Posted in computer science, software | Leave a comment

How To DDoS Your Own Website With Python

Have you ever thought, “huh, I wonder how easily I could DDoS myself despite all the hard work of library and framework authors?” In that case, have I got news for you!

In the vein of Uses and Abuses Of Python’s Excessive Dynamism, I have found a way to DDoS yourself via hash collision in a measly 3-ish lines of python!


Since I am an unbearable pedant and this blog post would be about 10 lines long if I didn’t write a bunch of unnecessary exposition, I am going to start out with a brief explanation of hash tables/sets!

Alternatively, you could just read Wikipedia’s explanation.

A hash table is a data structure that is commonly used to implement maps, which you learned about last time. It’s also used to implement sets, which are like maps except, instead mapping keys to values, they just store a bunch of values.

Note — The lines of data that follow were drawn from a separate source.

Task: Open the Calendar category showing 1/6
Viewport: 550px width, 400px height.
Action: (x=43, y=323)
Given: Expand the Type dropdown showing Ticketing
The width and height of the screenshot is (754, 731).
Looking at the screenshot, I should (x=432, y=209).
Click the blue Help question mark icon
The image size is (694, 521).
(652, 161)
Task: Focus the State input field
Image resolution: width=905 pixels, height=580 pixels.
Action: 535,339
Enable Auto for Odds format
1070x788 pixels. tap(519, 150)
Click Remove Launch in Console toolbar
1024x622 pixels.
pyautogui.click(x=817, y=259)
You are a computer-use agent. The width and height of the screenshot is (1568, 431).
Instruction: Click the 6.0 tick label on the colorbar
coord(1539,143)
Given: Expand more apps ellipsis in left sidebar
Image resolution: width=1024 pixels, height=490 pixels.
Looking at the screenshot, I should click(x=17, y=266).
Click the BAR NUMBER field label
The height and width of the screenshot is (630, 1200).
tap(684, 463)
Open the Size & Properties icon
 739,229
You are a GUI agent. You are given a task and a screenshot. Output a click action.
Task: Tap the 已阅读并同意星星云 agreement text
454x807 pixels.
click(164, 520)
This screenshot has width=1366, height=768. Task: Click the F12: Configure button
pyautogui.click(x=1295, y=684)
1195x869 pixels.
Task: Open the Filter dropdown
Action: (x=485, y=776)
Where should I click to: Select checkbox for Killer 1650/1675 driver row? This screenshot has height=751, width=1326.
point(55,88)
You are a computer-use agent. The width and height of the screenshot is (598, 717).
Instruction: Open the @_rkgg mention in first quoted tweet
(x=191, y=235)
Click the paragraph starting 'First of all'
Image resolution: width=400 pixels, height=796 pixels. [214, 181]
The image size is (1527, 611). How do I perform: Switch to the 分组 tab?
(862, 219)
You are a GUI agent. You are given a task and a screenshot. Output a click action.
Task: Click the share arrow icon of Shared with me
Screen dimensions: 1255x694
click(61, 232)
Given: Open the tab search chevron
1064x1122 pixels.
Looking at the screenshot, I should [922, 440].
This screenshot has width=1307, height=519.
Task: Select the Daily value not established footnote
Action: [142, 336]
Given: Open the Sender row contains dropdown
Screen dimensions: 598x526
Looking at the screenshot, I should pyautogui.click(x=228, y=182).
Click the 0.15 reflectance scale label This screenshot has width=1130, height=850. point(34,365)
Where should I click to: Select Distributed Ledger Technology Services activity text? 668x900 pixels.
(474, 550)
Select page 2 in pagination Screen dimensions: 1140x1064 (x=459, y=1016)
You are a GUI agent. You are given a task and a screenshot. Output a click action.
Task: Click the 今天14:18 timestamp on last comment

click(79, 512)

The basic way a hash table works is that we start out with an array of some size, and we consider each index of the array a “bucket.” Then, each time we insert a key (or value, in the case of a set), we take a hash of the key and use that to determine what bucket to insert it in. How a hash is calculated is not important (especially not for this post, as you’ll see!), but it is a deterministic one-way function from any object to an integer. Deterministic means if I ask you for the hash of an object multiple times, it must return the same value, or everything will be ruined for ever.

Once we have the hash, we find the value of that hash modulo the length of the array. For example, if we were working with a backing array of length 10, and our hash was 1238, we would select bucket 8. Then we find what bucket 8 points at, which is generally a linked-list of values of whatever type we’re putting in.

Okay, back up, for concreteness, let’s assume we’re looking at a hash set (not table) of strings. So our backing array is a length-ten array of linked-lists of strings.

That’s better. So we’re at the linked-list that bucket 8 of our array points to. Now we iterate through this list, and make sure that the string we’re putting in isn’t already in there. This means that our string has to be compared with every other string we’ve already put into bucket 8. So every string for which our hash function ends in an 8 will go in this bucket, and we have to compare against each of those every time we add a new string with hash ending in 8.

Now this sounds somewhat scary, right? The whole point of hash sets is that they have O(1) (that is, constant time, also known as “screaming fast”) insertion time and membership test (i.e. “is this string already in my set). But if I have a gazillion strings that hash to something that is 8 mod 10, I have to do a gazillion string comparisons to verify whether or not this particular string that goes in this bucket is, in fact, new or not!

All that is to say that if your hash function has “bad” behaviour (where bad behaviour means hashing a lot of different objects to the same bucket) and/or your backing array is too small for the size of the set you’re working with, all this stuff you expect to be screaming fast will be super slow instead, which is just the worst if you’re a developer. There of course has been a lot of work done by serious computer scientists to come up with great hashing algorithms and heuristics for when it’s time to resize your array to accommodate more objects (strings, in our case), but nothing is stopping you from defining a hash function that is super terrible.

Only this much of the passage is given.